When I create a new VSIX Community package on VS2019, versions of the extensibility NuGet packages Community.VisualStudio.Toolkit.16 and friends are installed that are compatible with Visual Studio 2019.

However, Microsoft.VSSDK.BuildTools is also installed, and its versions go into 17+. Along the way of creating a recent package project generated by this extension, I got build errors basically because I am trying to use version 17+ of Microsoft.VSSDK.BuildTools with VS2019 when I speculate that v17+ of Microsoft.VSSDK.BuildTools is only compatible with VS2022.

The NuGet infrastructure in VS2019 is very conscientious about making sure I have the correct and updated NuGet packages at all times. And then the project won't build for the reason cited above and it produces really cryptic build errors that took several hours and lots of Googling to hunt down.

To fix this, modify the PackageReference lines in the project file to be thus:

<?xml version="1.0" encoding="utf-8"?>
<Project ToolsVersion="15.0" DefaultTargets="Build" xmlns="http://schemas.microsoft.com/developer/msbuild/2003">
  <!-- *** -->
  <ItemGroup>
    <PackageReference Include="Community.VisualStudio.Toolkit.16" Version="16.0.492" ExcludeAssets="Runtime">
      <IncludeAssets>compile; build; native; contentfiles; analyzers; buildtransitive</IncludeAssets>
    </PackageReference>
    <PackageReference Include="Community.VisualStudio.VSCT" Version="[16.0.29.6, 16.0.29.6]" PrivateAssets="all" />
    <PackageReference Include="Microsoft.VSSDK.BuildTools" Version="[16.10.1055, 16.11.69]" />
  </ItemGroup>
  <!-- *** -->
</Project>

@madskristensen I highly suggest you modify the code of the extension so that it generates the proper package refs. This way I do not have to make this fix each and every time I generate a new extension package project.

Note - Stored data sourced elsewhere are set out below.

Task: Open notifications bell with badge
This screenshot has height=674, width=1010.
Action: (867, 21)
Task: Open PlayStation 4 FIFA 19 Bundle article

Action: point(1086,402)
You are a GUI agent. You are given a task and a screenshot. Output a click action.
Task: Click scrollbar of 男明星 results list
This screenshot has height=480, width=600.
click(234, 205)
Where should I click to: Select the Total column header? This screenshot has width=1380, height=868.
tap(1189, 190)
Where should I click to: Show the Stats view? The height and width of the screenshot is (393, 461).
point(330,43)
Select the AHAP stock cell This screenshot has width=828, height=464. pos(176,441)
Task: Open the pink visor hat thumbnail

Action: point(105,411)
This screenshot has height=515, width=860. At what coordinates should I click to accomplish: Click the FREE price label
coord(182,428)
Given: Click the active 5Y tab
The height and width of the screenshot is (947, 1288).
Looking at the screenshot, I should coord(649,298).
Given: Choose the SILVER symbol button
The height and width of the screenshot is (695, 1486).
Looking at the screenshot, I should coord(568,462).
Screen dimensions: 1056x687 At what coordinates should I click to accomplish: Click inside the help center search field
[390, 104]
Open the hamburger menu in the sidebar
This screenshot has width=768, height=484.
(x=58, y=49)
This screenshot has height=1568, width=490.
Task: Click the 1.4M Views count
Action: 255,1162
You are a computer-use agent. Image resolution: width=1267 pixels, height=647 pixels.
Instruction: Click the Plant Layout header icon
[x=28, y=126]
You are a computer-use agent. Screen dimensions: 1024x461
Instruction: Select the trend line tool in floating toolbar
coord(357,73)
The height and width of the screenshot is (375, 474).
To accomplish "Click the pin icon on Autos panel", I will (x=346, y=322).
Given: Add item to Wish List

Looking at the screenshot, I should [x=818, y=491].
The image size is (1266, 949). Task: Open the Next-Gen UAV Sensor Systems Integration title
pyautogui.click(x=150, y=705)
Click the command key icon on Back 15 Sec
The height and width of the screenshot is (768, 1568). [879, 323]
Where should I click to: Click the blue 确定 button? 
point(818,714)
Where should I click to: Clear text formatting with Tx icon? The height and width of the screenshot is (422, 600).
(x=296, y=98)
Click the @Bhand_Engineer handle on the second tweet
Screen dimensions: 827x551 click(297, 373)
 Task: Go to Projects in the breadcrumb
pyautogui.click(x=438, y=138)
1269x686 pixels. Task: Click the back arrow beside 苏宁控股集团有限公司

I'll be glad to submit a PR.

SCRATCH THAT

I can't submit a PR because I have no clue how this extension actually generates the projects with Visual Studio, as I cloned the forked repo (forked it to my GitHub account first, then cloned it locally) and I could not see a .vstemplate file anywhere.

@madskristensen would you mind terribly updating the code so I get the PackageReferences shown for new projects? Thank you.